**ЗАДАНИЯ**
1 > Назовите всех людей, которые упомянуты по имени в статье о Григории Кликушине.
2 > Воспроизведите без изменений часть записей, которая открывается строкой, содержащей «has width=1456, height=819.», и закрывается строкой, содержащей «click(56, 196)». Обе эти строки тоже включите.

**ТЕКСТ СТРАНИЦЫ**
....

В компьютерных программах его шрифты стали использоваться значительно раньше, чем он сам освоил компьютер. Художник Григорий Кликушин в воспоминаниях дочери Ольги

Любимые знаки Григория Кликушина

Примечательный факт: в компьютерных программах шрифты Григория Кликушина стали использоваться значительно раньше, чем он сам освоил компьютер. И шансов стать актером у него было гораздо больше, чем художником. Тем более изобретателем шрифтов.


На выставке «Витебская школа гравюры», открывшейся на днях в Национальном художественном музее, работы Кликушина заняли почти всю стену, соединив пейзажи его учеников с ксилографиями Соломона Юдовина и Ефима Минина начала прошлого века. К тому времени, когда Кликушин появился в Витебском художественно–графическом педучилище, кисть на гравировальный инструмент художники заменяли чаще уже по велению партии, а не души, создавая категоричное плакатное искусство, не признающее полутонов. А Кликушин стал вырезать Витебск. Теплый, уютный город без острых углов, по которому так любил гулять, напевая арии из классических опер. Ради своего Григория Филипповича студенты Витебского худграфа приходили в альма–матер еще до занятий — послушать, как виртуозно их педагог играет на институтском пианино. Нот он не знал, публичных выступлений не любил, и ученики прятались на лестнице, стараясь не спугнуть его возвышенного настроения. А вскоре вслед за Кликушиным стали резать на линолеуме лиричные воздушные пейзажи, о которых сейчас говорят как об уникальном явлении в белорусском искусстве.

Директор музея Владимир Прокопцов уже обсуждает с архитекторами, как поэффектнее разместить постоянную экспозицию гравюр витебских художников («Может быть, там, наверху, под стеклянным куполом, поближе к небу?»), и явно не намерен ограничиваться одной выставкой из художественных коллекций Витебска. А куратор Михась Цыбульский задает гостям провокационные вопросы:

— Вот вы можете сказать, что это искусство «махрового» соцреализма? Вы это тоже видите? Как плотность черно–белого штриха набирает интонацию цвета... На мой взгляд, эта живописность — национальная черта белорусской графики. Отражение внутренней сути старшего поколения наших художников, возможно, их детских воспоминаний, связанных с деревенской лирикой.

....

**Данные о координатах объектов**
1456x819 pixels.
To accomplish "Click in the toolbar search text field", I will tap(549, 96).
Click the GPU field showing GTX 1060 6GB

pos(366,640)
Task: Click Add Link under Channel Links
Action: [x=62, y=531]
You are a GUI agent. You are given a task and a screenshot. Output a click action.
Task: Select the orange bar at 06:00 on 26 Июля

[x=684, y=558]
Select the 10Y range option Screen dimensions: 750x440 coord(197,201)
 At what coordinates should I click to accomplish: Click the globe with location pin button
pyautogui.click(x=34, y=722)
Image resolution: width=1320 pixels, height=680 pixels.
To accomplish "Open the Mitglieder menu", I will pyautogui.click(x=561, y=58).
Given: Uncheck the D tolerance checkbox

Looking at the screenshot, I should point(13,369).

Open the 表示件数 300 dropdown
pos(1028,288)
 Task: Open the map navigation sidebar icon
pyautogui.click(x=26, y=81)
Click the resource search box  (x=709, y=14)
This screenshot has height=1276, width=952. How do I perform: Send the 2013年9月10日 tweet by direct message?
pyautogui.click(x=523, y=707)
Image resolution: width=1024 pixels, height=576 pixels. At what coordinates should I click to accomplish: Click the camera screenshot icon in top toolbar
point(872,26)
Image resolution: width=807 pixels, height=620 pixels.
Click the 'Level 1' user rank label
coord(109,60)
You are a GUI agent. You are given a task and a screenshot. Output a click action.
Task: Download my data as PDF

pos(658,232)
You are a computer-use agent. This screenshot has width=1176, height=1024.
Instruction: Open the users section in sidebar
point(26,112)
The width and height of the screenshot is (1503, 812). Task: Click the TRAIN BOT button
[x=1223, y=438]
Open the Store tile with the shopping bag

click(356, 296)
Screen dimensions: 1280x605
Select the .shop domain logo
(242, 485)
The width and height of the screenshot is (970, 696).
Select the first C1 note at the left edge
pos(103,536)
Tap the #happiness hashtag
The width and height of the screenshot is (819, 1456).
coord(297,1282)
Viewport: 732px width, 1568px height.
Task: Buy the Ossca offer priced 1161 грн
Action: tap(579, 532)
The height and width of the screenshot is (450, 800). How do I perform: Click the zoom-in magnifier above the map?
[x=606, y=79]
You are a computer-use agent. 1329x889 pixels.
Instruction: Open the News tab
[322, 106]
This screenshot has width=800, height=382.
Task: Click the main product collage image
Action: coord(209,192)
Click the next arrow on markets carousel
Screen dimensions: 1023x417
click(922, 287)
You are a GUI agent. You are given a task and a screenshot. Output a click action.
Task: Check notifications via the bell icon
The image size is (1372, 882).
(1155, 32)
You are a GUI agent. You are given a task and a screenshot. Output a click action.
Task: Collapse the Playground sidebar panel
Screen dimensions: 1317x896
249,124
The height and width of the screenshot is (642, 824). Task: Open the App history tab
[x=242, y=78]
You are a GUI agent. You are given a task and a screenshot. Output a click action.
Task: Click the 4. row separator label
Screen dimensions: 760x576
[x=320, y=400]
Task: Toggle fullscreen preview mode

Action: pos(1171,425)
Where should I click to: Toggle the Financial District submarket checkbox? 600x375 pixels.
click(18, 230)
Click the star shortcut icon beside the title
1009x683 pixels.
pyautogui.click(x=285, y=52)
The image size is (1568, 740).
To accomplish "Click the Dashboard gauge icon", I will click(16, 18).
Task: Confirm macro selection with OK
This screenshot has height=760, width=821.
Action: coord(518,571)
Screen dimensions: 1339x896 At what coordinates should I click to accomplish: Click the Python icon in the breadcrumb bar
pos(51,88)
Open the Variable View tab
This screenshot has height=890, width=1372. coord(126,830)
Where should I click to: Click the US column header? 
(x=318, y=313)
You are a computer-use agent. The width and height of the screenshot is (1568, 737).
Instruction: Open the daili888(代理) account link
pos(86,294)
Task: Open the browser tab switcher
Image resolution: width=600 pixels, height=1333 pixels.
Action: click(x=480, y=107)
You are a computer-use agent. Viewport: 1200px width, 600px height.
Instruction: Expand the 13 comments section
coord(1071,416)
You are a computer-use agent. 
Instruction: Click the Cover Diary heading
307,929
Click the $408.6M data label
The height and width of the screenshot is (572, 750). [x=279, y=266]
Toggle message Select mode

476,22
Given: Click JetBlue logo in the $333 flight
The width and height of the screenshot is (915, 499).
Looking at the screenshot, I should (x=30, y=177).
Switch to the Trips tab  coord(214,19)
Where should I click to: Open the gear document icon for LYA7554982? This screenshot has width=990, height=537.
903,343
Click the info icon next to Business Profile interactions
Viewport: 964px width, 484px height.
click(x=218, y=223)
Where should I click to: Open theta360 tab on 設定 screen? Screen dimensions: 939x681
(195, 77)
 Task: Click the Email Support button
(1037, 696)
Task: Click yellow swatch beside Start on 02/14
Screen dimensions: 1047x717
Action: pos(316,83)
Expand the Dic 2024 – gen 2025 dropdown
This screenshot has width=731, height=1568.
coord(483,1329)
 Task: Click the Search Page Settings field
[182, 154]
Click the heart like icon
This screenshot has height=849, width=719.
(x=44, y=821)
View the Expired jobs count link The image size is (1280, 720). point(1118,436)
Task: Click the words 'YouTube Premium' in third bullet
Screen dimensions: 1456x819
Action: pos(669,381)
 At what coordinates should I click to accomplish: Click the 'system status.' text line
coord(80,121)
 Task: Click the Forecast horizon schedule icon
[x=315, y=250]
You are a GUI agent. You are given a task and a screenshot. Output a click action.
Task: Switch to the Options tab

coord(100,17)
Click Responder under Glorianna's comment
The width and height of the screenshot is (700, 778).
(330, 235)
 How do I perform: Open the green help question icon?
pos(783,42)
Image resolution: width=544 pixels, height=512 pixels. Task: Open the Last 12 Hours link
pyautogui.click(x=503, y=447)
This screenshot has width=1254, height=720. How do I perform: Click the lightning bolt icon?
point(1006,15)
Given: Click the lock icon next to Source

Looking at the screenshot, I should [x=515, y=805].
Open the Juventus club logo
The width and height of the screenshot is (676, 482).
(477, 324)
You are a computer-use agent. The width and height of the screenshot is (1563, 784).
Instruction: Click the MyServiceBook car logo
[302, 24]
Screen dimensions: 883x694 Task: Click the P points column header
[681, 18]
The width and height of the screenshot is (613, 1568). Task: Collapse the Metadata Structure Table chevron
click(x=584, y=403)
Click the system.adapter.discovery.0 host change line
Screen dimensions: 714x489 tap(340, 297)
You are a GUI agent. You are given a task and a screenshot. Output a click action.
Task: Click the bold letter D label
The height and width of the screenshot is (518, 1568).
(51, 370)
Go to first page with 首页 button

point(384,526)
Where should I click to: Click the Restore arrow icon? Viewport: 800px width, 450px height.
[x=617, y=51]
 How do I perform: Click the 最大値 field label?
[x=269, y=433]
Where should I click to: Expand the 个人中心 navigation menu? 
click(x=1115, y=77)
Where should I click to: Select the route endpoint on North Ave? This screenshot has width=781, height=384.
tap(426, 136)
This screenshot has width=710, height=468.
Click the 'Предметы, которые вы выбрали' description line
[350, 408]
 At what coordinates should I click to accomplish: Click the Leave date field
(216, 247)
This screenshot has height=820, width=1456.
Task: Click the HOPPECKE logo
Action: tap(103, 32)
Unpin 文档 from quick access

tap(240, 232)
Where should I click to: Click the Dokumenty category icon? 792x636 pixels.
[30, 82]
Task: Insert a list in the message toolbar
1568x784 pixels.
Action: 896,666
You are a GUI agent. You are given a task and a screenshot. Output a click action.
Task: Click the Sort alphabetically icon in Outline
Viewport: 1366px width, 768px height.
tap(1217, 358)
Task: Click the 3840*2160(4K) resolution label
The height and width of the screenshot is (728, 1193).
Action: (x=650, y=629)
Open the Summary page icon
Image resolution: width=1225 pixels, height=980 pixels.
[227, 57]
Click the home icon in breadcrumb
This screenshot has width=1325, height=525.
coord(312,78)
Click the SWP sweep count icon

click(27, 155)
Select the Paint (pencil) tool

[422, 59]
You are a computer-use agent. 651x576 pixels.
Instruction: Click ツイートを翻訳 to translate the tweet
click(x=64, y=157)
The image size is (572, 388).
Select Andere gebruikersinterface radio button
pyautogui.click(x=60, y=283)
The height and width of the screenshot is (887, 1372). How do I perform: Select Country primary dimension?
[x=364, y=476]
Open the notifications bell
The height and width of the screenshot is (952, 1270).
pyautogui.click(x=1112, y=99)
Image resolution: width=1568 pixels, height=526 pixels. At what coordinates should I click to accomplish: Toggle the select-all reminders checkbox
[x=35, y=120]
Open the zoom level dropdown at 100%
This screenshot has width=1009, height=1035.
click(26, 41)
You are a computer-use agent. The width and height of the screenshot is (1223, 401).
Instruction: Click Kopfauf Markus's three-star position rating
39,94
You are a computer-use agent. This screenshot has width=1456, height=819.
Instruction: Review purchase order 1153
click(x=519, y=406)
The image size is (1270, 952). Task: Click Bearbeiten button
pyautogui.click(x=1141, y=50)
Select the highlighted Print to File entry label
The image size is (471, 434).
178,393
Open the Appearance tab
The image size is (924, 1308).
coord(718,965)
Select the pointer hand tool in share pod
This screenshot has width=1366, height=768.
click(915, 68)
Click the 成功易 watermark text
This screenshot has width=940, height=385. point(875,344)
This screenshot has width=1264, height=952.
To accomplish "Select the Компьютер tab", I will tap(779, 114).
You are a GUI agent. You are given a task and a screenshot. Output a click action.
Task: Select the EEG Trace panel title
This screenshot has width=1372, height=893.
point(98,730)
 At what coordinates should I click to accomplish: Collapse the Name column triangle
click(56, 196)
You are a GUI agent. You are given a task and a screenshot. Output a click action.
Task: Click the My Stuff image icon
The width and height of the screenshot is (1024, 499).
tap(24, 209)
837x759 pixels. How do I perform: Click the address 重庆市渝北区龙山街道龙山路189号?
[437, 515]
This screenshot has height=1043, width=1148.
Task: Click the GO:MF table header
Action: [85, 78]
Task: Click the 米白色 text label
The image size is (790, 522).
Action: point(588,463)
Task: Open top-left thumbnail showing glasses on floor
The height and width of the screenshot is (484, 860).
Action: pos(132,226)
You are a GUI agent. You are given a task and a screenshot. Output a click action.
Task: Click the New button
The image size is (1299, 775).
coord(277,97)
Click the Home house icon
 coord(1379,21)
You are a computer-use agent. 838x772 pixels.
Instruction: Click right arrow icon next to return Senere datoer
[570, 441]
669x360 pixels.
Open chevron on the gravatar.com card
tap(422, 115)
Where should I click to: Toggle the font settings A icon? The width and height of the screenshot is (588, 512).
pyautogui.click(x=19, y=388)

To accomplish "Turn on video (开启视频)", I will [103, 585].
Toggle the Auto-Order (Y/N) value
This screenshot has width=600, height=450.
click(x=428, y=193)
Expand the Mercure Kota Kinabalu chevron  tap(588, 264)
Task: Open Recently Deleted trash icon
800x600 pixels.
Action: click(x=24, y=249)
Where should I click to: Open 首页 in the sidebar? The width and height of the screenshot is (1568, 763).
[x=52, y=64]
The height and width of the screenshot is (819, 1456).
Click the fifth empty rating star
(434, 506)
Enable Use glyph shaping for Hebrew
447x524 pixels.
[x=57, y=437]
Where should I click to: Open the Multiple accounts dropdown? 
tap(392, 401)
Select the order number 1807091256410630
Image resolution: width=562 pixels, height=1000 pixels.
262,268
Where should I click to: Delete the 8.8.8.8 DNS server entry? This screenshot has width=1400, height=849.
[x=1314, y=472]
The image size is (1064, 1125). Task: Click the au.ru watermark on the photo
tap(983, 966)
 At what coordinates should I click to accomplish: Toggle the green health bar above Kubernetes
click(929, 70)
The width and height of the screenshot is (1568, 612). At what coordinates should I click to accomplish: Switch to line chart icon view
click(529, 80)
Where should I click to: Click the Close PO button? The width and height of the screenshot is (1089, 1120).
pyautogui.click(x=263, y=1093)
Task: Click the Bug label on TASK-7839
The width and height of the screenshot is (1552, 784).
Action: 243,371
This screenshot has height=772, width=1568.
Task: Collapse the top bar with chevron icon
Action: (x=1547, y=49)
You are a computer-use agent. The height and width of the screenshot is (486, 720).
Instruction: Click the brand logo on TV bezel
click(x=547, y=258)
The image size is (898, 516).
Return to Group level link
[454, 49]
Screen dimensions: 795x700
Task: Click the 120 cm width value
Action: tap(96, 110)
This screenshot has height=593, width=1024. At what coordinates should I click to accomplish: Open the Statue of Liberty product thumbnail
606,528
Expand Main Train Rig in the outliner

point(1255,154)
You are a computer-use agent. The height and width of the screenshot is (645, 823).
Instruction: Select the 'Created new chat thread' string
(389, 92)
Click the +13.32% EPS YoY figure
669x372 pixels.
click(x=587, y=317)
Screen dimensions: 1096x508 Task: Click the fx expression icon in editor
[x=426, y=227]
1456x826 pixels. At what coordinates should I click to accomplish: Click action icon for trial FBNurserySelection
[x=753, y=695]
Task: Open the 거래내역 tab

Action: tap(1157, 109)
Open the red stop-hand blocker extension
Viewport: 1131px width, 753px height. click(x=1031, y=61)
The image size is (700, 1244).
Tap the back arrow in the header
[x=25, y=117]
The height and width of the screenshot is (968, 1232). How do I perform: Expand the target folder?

....

**ОТВЕТЫ**
1 >
- Григорий Кликушин (Григорий Филиппович)
- Ольга, дочь Григория Кликушина
- Соломон Юдовин
- Ефим Минин
- Владимир Прокопцов
- Михась Цыбульский

2 >
You are a computer-use agent. This screenshot has width=1456, height=819.
Instruction: Review purchase order 1153
click(x=519, y=406)
The image size is (1270, 952). Task: Click Bearbeiten button
pyautogui.click(x=1141, y=50)
Select the highlighted Print to File entry label
The image size is (471, 434).
178,393
Open the Appearance tab
The image size is (924, 1308).
coord(718,965)
Select the pointer hand tool in share pod
This screenshot has width=1366, height=768.
click(915, 68)
Click the 成功易 watermark text
This screenshot has width=940, height=385. point(875,344)
This screenshot has width=1264, height=952.
To accomplish "Select the Компьютер tab", I will tap(779, 114).
You are a GUI agent. You are given a task and a screenshot. Output a click action.
Task: Select the EEG Trace panel title
This screenshot has width=1372, height=893.
point(98,730)
 At what coordinates should I click to accomplish: Collapse the Name column triangle
click(56, 196)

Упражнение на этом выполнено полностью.